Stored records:
===

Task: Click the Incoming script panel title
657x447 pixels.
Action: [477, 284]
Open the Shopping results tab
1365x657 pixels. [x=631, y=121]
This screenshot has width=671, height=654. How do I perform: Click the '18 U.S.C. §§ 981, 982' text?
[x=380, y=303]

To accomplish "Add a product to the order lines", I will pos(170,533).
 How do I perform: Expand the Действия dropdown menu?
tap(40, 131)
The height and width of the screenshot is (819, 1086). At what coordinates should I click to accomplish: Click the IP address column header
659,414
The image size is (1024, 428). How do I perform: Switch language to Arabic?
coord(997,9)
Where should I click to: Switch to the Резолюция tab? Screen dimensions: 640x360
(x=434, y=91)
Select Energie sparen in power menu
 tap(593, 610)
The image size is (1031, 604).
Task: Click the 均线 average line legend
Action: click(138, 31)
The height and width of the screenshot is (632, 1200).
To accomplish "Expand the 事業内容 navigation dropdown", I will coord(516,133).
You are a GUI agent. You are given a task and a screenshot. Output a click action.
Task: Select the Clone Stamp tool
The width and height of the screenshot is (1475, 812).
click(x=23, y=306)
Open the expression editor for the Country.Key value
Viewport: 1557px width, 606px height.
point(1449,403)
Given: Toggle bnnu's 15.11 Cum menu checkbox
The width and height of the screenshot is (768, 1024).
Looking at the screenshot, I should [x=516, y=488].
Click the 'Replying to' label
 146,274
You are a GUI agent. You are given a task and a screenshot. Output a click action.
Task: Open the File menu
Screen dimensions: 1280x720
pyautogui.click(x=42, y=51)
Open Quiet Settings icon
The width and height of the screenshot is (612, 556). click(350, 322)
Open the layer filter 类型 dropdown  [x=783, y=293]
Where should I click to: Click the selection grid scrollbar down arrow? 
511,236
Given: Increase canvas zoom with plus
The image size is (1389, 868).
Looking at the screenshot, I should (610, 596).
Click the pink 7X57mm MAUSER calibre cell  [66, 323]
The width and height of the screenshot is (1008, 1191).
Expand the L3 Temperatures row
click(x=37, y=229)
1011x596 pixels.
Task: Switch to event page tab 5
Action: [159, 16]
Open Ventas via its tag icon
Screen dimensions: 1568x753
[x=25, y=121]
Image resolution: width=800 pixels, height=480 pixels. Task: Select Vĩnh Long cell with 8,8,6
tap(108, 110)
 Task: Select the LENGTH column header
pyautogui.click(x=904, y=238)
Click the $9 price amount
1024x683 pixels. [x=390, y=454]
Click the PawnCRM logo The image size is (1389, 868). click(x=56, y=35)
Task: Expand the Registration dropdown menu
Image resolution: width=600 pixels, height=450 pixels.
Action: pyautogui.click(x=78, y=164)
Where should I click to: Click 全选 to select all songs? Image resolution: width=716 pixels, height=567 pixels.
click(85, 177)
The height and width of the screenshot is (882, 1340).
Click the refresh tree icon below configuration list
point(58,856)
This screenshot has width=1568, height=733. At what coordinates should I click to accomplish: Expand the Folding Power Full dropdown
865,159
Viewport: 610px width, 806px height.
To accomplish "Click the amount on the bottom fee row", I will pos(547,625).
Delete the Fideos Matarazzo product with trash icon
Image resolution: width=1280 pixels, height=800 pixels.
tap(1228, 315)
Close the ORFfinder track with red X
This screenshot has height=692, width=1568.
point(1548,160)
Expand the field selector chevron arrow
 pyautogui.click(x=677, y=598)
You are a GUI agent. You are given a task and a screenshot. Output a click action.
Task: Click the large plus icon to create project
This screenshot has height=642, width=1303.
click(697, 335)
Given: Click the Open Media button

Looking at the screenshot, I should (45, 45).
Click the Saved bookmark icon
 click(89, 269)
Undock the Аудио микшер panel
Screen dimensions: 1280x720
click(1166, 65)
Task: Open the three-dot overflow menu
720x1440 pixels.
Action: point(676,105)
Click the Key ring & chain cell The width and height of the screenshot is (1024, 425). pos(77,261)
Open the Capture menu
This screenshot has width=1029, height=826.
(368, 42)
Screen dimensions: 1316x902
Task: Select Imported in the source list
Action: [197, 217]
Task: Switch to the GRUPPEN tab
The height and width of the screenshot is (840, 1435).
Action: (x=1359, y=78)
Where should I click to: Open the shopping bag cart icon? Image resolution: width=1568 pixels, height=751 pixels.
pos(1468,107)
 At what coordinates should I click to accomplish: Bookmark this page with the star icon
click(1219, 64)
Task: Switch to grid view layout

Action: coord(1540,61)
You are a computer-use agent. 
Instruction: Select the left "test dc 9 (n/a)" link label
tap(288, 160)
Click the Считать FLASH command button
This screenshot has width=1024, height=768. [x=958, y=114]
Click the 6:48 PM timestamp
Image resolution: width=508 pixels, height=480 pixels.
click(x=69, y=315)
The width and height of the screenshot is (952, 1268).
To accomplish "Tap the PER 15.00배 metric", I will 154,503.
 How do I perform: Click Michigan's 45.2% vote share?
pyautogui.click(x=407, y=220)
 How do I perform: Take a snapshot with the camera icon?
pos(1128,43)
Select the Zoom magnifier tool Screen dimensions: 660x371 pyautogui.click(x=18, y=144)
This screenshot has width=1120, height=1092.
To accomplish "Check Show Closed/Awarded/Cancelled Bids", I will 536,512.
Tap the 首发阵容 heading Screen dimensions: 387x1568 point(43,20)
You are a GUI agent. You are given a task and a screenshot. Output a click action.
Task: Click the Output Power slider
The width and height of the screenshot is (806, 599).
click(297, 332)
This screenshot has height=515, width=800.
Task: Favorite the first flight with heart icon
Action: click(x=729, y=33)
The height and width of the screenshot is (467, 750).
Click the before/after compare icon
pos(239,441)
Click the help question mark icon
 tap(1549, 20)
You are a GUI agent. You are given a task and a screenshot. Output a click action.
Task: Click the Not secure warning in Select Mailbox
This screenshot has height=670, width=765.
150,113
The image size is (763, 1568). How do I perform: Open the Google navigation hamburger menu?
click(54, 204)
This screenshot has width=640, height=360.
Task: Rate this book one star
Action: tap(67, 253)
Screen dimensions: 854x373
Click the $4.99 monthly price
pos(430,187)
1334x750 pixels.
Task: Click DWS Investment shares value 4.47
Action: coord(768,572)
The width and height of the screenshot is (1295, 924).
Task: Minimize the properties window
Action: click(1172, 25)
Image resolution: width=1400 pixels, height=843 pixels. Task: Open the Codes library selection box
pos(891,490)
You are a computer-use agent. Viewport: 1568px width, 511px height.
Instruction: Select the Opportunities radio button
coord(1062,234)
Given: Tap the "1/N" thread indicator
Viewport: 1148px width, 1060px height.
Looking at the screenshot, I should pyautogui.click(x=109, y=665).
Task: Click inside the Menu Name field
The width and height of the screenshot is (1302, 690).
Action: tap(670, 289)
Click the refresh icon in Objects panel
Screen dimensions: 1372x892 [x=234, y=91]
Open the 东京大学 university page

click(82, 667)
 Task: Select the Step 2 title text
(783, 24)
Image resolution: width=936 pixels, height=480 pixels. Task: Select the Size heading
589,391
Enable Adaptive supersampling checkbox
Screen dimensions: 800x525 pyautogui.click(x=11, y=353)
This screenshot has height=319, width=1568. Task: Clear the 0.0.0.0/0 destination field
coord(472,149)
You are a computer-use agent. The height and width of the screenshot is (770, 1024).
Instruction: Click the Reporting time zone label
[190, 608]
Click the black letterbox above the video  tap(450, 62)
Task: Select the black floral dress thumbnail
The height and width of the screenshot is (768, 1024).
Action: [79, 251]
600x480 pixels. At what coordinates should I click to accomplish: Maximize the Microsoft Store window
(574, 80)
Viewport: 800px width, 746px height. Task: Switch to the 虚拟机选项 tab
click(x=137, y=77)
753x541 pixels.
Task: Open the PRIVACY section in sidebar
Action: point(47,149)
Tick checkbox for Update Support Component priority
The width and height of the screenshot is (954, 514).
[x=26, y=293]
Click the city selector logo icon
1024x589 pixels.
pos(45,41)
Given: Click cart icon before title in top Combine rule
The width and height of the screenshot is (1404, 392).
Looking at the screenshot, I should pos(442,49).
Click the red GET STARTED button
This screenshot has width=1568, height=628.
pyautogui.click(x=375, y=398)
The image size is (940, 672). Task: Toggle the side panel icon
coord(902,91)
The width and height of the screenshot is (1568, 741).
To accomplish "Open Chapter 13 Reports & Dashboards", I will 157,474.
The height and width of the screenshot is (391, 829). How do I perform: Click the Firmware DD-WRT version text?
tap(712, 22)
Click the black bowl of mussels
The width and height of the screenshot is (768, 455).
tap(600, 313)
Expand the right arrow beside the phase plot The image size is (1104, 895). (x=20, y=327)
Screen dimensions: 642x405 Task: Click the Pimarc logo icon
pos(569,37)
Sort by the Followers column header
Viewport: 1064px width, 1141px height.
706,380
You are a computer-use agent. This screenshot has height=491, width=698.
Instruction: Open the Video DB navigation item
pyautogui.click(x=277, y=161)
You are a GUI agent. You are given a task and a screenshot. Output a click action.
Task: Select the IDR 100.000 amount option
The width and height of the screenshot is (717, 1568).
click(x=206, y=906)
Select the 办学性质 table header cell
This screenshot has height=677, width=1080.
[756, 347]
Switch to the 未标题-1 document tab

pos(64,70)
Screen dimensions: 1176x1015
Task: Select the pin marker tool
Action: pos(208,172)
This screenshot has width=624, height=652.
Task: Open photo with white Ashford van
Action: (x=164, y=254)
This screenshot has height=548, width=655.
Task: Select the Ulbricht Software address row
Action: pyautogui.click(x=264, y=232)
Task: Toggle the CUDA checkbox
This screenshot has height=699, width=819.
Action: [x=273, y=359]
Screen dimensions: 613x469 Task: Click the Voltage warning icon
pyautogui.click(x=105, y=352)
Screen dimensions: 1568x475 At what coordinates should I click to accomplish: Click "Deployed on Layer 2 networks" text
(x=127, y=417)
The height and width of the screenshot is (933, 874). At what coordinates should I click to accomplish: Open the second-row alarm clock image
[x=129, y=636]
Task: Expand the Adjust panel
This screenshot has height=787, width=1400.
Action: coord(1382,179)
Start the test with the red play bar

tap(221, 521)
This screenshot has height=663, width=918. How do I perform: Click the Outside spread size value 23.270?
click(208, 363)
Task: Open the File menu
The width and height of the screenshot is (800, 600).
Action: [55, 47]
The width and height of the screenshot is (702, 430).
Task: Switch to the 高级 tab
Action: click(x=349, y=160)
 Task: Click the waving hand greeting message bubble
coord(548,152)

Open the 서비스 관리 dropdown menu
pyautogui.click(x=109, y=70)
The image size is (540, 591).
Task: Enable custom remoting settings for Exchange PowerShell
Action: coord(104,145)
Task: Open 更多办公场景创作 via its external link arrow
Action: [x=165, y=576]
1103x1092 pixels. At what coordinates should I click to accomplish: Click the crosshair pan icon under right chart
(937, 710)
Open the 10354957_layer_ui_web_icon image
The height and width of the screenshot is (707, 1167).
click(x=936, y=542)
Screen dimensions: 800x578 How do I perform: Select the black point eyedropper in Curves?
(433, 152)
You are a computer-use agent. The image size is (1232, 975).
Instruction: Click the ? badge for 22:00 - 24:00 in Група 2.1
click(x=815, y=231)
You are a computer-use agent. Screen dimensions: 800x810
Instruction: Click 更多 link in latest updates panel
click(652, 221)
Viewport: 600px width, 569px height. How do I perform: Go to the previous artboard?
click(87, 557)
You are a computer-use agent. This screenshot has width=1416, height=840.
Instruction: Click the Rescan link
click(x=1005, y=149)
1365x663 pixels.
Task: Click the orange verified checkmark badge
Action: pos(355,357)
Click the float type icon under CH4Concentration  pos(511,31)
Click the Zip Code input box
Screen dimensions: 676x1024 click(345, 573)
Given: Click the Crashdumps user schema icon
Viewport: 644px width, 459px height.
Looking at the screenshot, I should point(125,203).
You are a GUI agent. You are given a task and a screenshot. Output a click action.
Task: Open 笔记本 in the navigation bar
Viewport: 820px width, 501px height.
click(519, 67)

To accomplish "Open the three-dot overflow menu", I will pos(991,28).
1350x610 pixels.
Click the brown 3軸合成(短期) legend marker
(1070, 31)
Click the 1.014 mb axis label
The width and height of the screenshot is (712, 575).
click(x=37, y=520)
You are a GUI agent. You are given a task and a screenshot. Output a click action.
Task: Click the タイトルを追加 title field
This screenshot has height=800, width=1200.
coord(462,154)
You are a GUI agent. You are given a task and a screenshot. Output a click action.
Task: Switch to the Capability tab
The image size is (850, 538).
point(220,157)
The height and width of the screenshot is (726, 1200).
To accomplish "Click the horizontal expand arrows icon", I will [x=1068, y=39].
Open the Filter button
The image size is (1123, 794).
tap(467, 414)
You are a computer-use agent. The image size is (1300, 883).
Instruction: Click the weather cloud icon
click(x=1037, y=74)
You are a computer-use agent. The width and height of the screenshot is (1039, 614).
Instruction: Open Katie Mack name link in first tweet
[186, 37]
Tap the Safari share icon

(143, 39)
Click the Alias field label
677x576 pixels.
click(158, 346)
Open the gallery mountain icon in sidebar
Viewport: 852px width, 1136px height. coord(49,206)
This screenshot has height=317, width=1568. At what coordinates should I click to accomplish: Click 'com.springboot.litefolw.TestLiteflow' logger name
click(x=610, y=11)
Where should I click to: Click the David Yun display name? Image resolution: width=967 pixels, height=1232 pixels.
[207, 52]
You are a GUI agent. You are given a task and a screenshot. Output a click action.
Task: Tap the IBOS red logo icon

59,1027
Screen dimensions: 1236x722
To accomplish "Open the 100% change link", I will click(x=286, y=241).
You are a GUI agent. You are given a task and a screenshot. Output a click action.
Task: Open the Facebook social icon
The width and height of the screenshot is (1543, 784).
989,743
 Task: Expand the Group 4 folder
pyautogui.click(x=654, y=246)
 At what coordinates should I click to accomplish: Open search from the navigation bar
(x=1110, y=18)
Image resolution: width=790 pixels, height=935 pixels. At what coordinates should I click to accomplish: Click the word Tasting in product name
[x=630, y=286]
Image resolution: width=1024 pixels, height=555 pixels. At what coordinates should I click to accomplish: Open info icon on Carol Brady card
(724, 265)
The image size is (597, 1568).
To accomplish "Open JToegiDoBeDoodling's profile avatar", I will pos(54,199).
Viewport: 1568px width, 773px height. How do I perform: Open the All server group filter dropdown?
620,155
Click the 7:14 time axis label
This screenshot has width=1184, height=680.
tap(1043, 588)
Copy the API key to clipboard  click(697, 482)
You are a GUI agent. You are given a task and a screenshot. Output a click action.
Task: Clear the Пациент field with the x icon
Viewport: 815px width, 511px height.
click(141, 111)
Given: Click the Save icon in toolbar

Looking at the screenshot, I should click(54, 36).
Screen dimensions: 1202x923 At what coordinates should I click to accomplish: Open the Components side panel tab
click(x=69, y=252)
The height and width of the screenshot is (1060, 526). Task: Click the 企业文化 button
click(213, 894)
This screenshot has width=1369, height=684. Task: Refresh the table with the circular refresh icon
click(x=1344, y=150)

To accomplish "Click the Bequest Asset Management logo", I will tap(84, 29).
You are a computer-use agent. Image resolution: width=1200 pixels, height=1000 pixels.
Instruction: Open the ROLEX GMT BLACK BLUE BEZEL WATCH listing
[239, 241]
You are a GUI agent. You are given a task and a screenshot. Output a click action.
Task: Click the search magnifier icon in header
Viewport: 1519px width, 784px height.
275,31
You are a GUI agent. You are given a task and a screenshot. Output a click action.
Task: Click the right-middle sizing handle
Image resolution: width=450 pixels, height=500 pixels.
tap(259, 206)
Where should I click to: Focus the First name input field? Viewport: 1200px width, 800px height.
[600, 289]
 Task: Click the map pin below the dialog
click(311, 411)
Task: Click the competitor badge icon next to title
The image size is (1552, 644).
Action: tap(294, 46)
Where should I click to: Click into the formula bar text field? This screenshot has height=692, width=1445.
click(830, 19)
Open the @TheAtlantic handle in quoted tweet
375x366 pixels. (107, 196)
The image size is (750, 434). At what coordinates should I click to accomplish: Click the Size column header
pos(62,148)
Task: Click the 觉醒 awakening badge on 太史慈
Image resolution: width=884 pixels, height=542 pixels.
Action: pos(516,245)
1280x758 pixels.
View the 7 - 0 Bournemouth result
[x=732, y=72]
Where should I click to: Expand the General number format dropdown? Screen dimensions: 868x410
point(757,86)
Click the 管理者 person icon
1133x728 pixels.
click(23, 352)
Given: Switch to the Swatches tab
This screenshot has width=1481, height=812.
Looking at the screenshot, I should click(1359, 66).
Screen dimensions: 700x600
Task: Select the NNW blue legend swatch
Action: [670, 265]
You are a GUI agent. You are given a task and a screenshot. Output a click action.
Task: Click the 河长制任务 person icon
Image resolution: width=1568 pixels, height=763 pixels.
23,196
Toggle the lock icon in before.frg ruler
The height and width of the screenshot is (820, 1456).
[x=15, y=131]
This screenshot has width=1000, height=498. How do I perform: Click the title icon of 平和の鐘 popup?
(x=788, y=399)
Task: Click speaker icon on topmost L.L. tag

===

* **EXERCISE**
Scan the entries for the word "axis". Report each line that has it.

* **RESULT**
Click the 1.014 mb axis label
Click the 7:14 time axis label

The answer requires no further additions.